⟨

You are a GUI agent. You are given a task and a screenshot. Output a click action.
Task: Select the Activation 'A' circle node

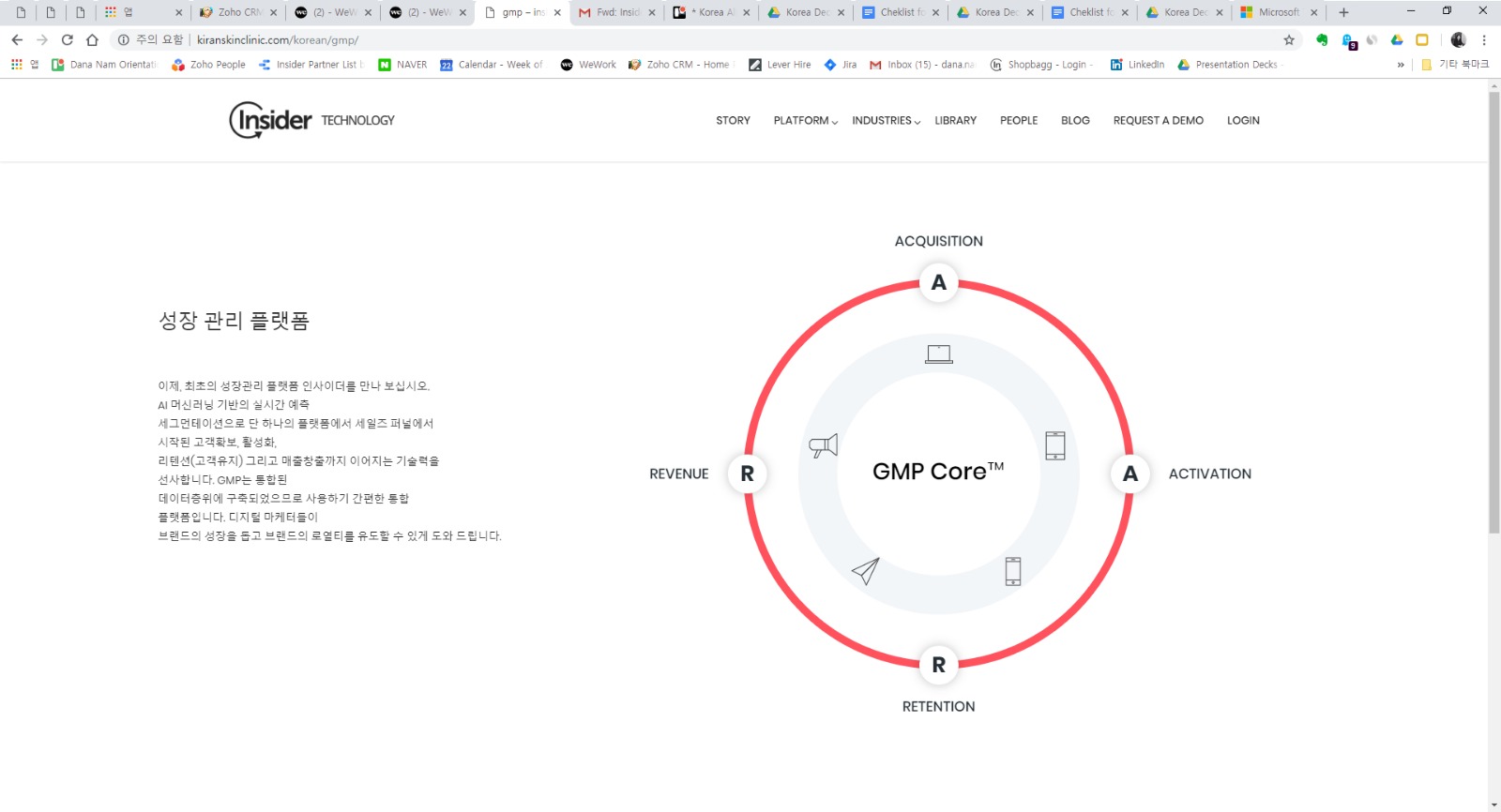(1130, 474)
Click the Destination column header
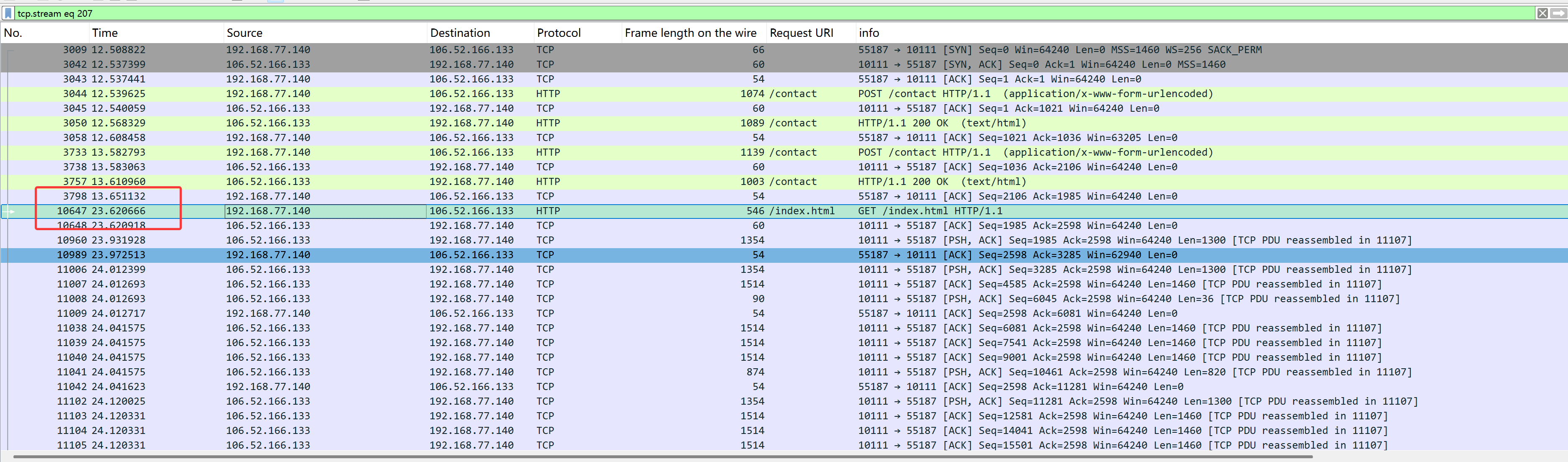Image resolution: width=1568 pixels, height=462 pixels. click(x=460, y=33)
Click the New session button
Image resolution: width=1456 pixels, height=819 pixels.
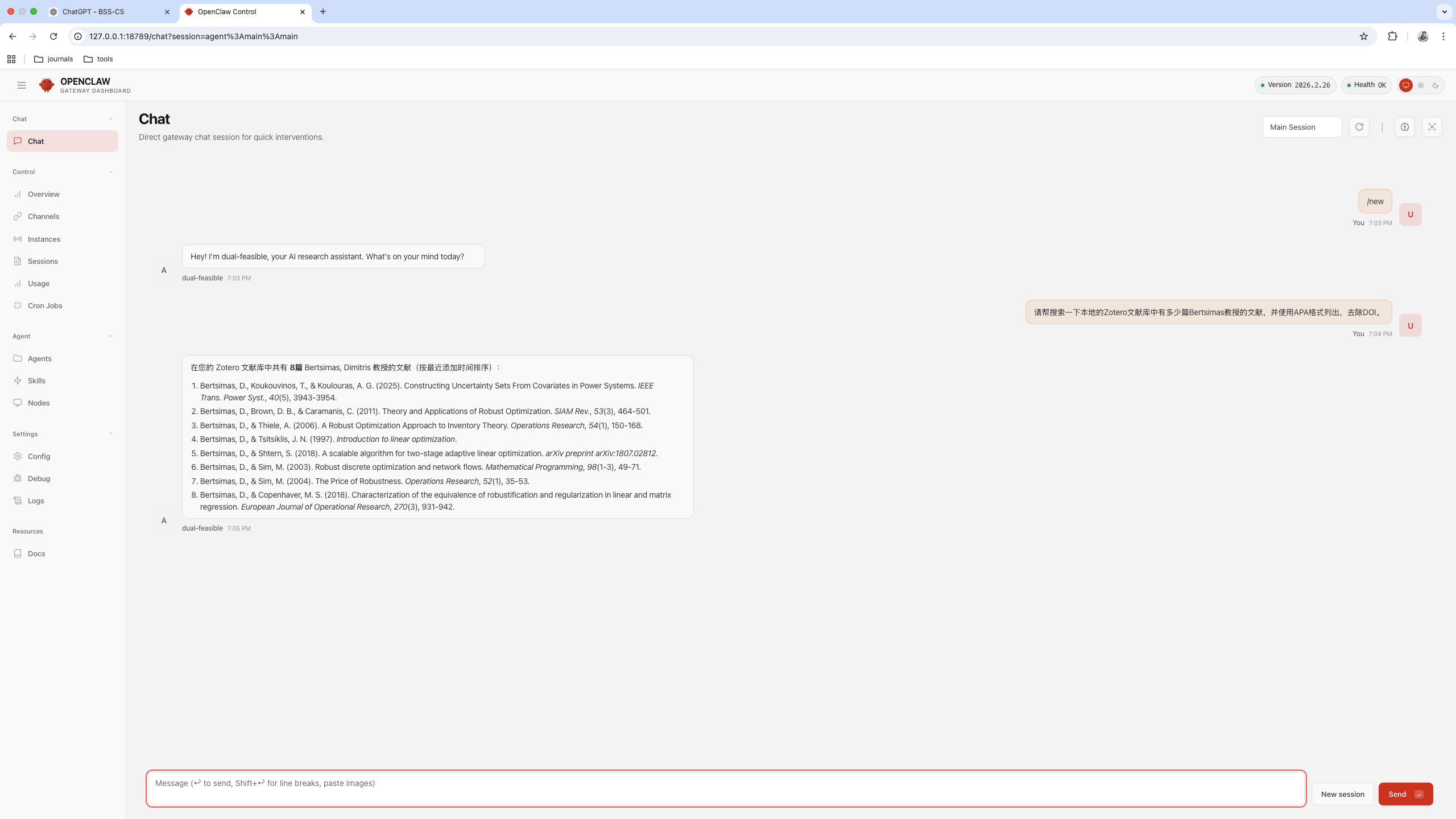point(1342,794)
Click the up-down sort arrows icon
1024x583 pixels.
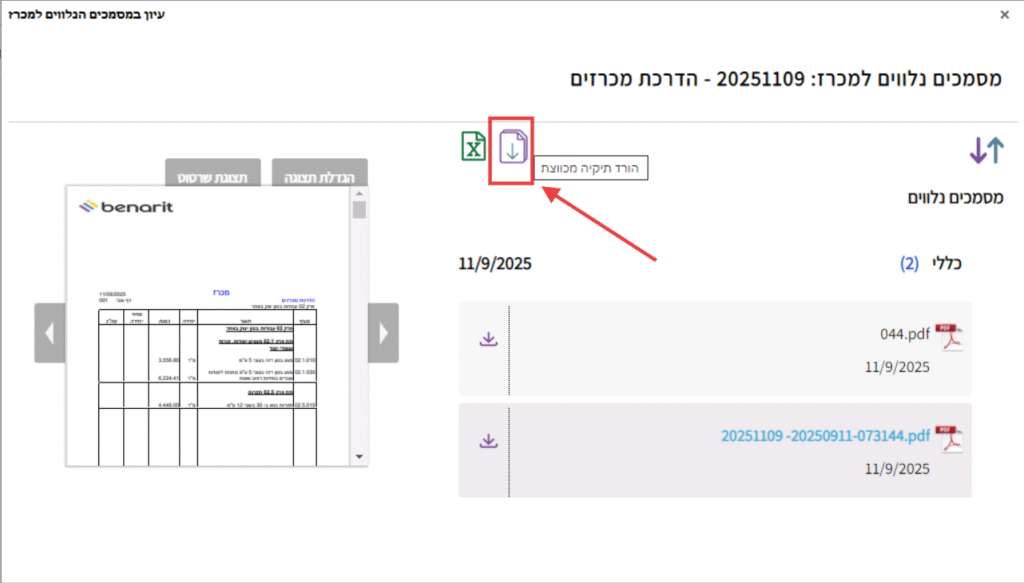click(x=985, y=150)
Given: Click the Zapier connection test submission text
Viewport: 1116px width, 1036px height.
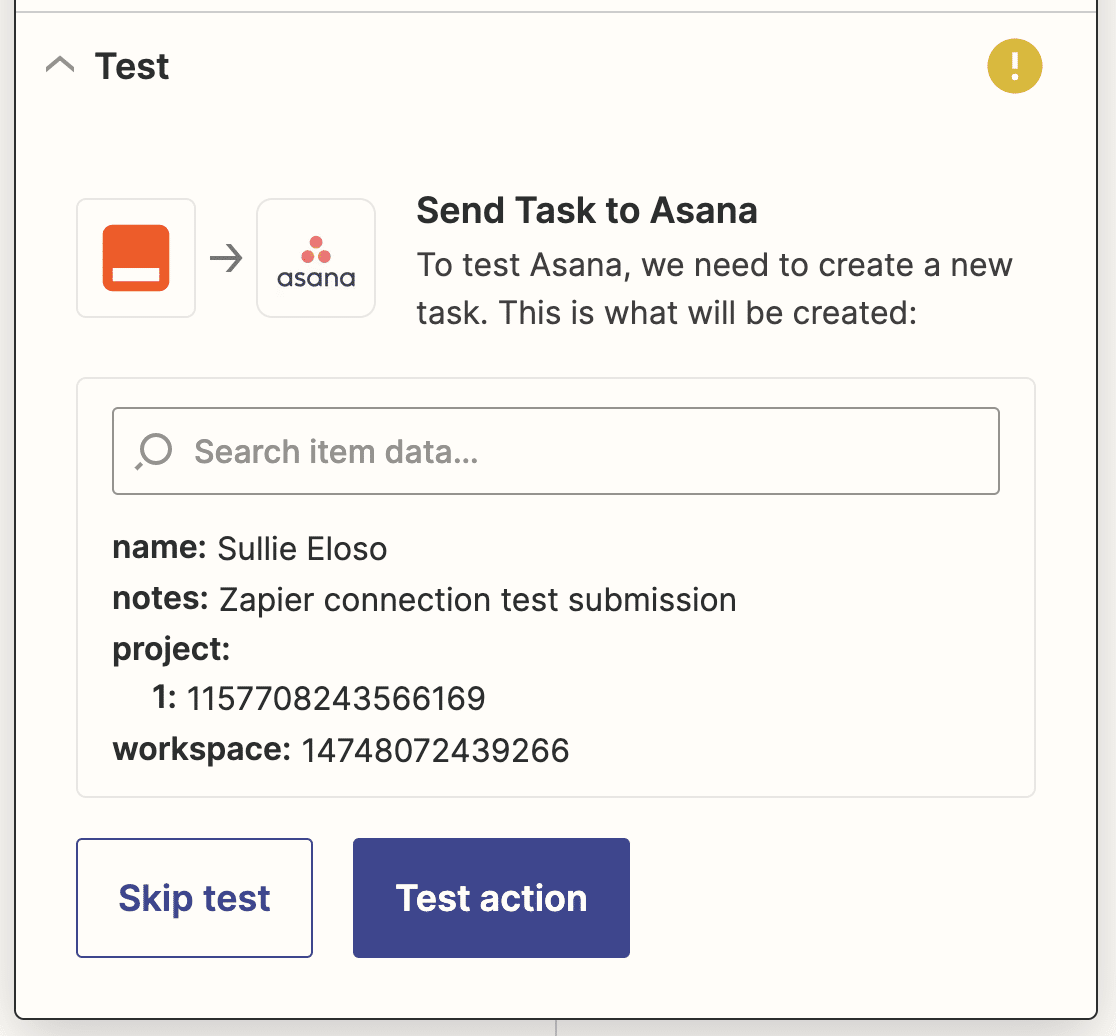Looking at the screenshot, I should [x=478, y=600].
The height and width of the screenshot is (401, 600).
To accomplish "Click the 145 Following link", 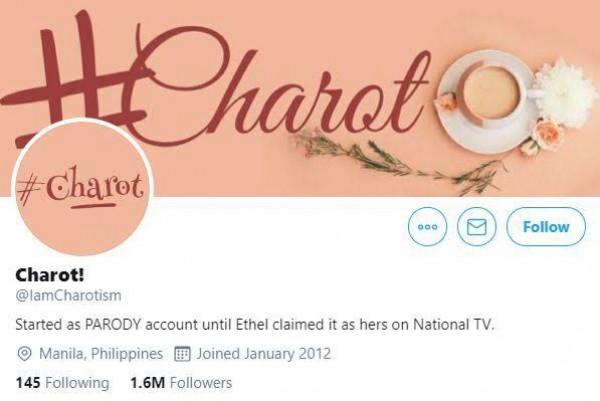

⟩

* **PROBLEM REQUIREMENTS**
Output the stretch of the listing from the line containing "Click the up-down sort arrows icon" through the end of the listing as a JSON list of strings, one per line, with blank lines skipped. Leave the pictures out.

* **TASK ANSWER**
[
  "Click the up-down sort arrows icon",
  "1024x583 pixels.",
  "click(x=985, y=150)",
  "Given: Click the Zapier connection test submission text",
  "Viewport: 1116px width, 1036px height.",
  "Looking at the screenshot, I should [x=478, y=600].",
  "The height and width of the screenshot is (401, 600).",
  "To accomplish \"Click the 145 Following link\", "
]